NASA black scientists
The movie stars and the women they portray. At left, Taraji P. Henson as Katherine Johnson; Janelle Monae as Mary Jackson, and Octavia Spencer as Dorothy Vaughan. Photo from hiddenfigures.com

The story of these African American women – and white women, too – is a history that is much too often lost inside American history. They were the first women to work in what would become NASA, using their mathematical skills to help upgrade and design aircraft, and then contributing to the country’s space program.

One of them was Katherine Johnson – now 98 years old, who started at NASA in 1953 – along with Mary Jackson, Christine Darden, Dorothy Vaughan, Bonnie Kathaleen Land, who was Shetterly’s Sunday School teacher, and many others.

Three of the women are featured in the new movie “Hidden Numbers” arriving in theaters on Jan. 13, 2017. Johnson will be played by Taraji P. Henson, Vaughn by Octavia Spencer and Jackson by Janelle Monae.
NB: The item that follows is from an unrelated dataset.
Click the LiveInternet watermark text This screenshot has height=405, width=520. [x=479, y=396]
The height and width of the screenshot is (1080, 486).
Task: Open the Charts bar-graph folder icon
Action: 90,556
The movie is based on Shetterly’s book of the same title that was published in September, in tandem with the movie – something that she admitted doesn’t happen often.

NASA black scientists
Margot Lee Shetterly signs a book at Philadelphia tour.

Shetterly began her research of the women at the National Archives in Philadelphia about six years ago.

Although the women were making history, they didn’t consider themselves history-makers, she said. Mary Jackson “said, ‘‘I loved my job,'” Shetterly said. “‘I was just doing my job. We were all doing our jobs.'” Added Shetterly: “It takes time, space and distance for things to be seen as history. … They saw themselves as participating in this exciting history-making endeavor.”

The first black female scientists – all brains in their fields – appeared at the National Advisory Committee for Aeronautics at Langley in 1943 when the agency was in dire need of “100 Junior Physicists and Mathematicians, 100 Assistant Computers, 75 Minor Laboratory Apprentices, 125 Helper Trainees, 50 Stenographers and Typists,” Shetterly wrote in the book. The committee became NASA in 1958.

NASA black scientists
Christine Darden. Photo from black-ladies.org.

These workers were called the “West Computers” before the word was applied to electronic computers. The designation pinpointed the segregated west-side area of the research center where they worked.

They used their science and engineering skills to do math calculations on aircraft and eventually on space flight. Darden developed the sonic boom research program at NASA, and Johnson participated on the Mercury (with astronaut John Glenn) and Apollo missions. Shetterly’s father came on board in 1966 and retired in 2004.

Life inside NASA was no picnic for the women. They suffered the same indignities inside as they did outside as African American women: separate bathrooms, “Colored Computers” sign on their dining room table (scientist Miriam Mann kept removing it). They also had to find housing on their own while the white computers were provided a dormitory.

NASA black scientists
Katherine Johnson at the Langley Research Center in 1966. NASA photo.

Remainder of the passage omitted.